### Teks yang Disediakan
________
Sumber Daya

Belajar dari Kenya: Kekuatan dan Kelemahan WRUA dalam Mengelola Sumber Daya Air Komunitas

Dipublikasikan oleh Viskha Dwi Marcella Nanda pada 20 Mei 2025


Mengapa Manajemen Air Komunitas Penting?

Air adalah urat nadi kehidupan. Namun dalam banyak kasus, pengelolaannya masih sentralistik dan jauh dari komunitas yang terdampak langsung. Di sinilah muncul konsep Community-Based Natural Resources Management (CBNRM), termasuk di Kenya dengan inisiatif Water Resources Users Associations (WRUAs). Dalam studi mendalam oleh Richards dan Syallow (2018), WRUA diteliti secara kritis di Mara Basin, Kenya—sebuah kawasan yang secara ekologis penting dan sosial-ekonomi kompleks.

WRUA: Solusi Desentralisasi yang Diuji di Lapangan

WRUA merupakan bentuk kelembagaan lokal yang dimandatkan untuk mengelola sub-catchment sungai secara kolaboratif. Di Kenya, ini didorong oleh regulasi seperti Water Act 2002 dan Water Act 2016, yang menekankan partisipasi masyarakat dan perlindungan environmental flows.
________
### Tindakan yang Diperlukan 1
Ringkas paragraf yang diawali "WRUA merupakan bentuk kelembagaan lokal" dalam artikel tentang WRUA di Kenya menjadi daftar poin singkat yang tetap memuat fakta utamanya.
### Tindakan yang Diperlukan 2
Salin persis bagian dari artikel tentang WRUA di Kenya, mulai dari kata-kata yang memuat "Mengapa Manajemen Air", lalu berhenti setelah "perlindungan environmental flows.".

### Bahan yang Disediakan
________
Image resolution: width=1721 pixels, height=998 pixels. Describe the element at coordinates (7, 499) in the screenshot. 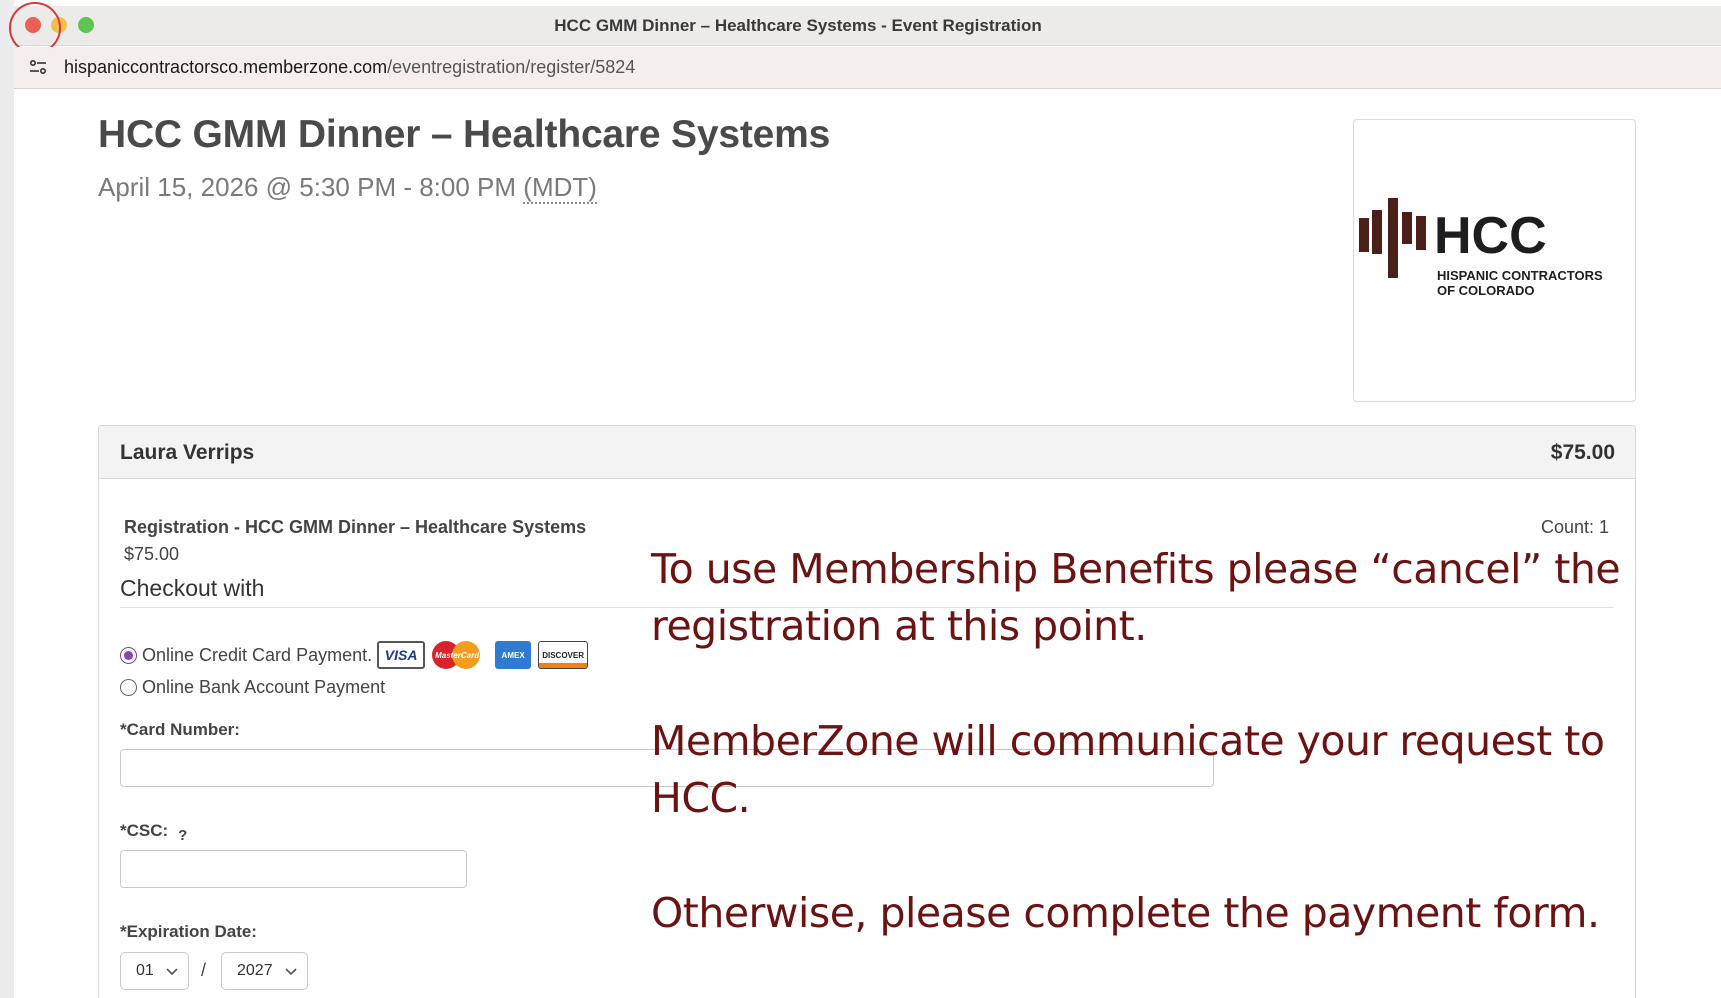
________
### Jawaban Tugas 1
- WRUA adalah lembaga lokal yang ditugasi mengelola sub-catchment sungai secara kolaboratif.
- Di Kenya, WRUA didorong oleh Water Act 2002 dan Water Act 2016.
- Kedua regulasi itu menekankan partisipasi masyarakat dan perlindungan environmental flows.

### Jawaban Tugas 2
Mengapa Manajemen Air Komunitas Penting?

Air adalah urat nadi kehidupan. Namun dalam banyak kasus, pengelolaannya masih sentralistik dan jauh dari komunitas yang terdampak langsung. Di sinilah muncul konsep Community-Based Natural Resources Management (CBNRM), termasuk di Kenya dengan inisiatif Water Resources Users Associations (WRUAs). Dalam studi mendalam oleh Richards dan Syallow (2018), WRUA diteliti secara kritis di Mara Basin, Kenya—sebuah kawasan yang secara ekologis penting dan sosial-ekonomi kompleks.

WRUA: Solusi Desentralisasi yang Diuji di Lapangan

WRUA merupakan bentuk kelembagaan lokal yang dimandatkan untuk mengelola sub-catchment sungai secara kolaboratif. Di Kenya, ini didorong oleh regulasi seperti Water Act 2002 dan Water Act 2016, yang menekankan partisipasi masyarakat dan perlindungan environmental flows.